--- START ---

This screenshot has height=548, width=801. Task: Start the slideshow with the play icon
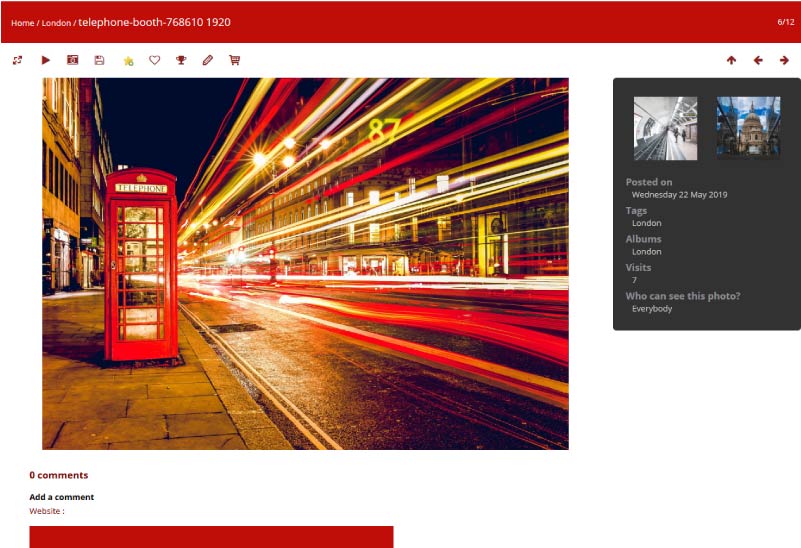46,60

--- END ---
--- START ---

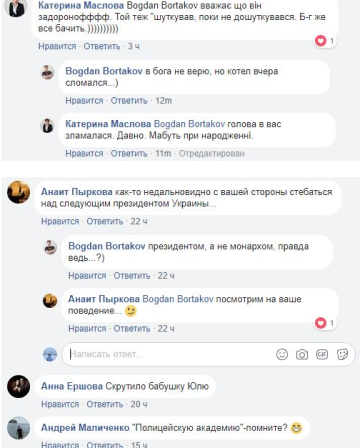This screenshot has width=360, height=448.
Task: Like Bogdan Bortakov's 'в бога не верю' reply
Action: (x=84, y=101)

--- END ---
--- START ---

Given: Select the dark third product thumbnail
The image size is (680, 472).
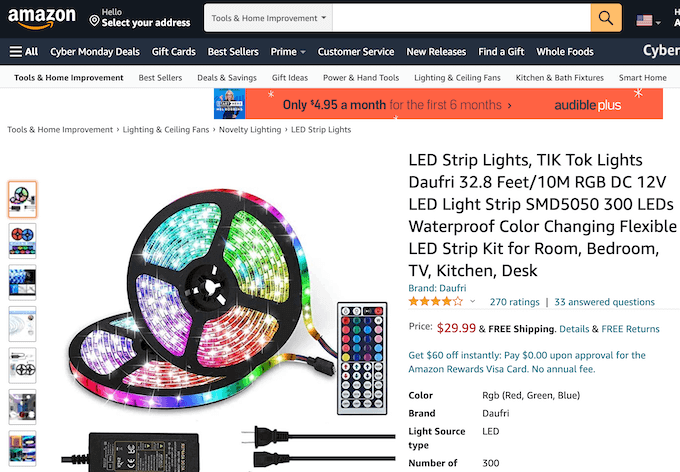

--- END ---

▶ **Required action**
Where the listing above reaches the line that contains "Given: Select the", start retyping, and finish with the line that contains "The image size is (680, 472)."; reproduce those lines exactly and no others.

▶ **Answer space**
Given: Select the dark third product thumbnail
The image size is (680, 472).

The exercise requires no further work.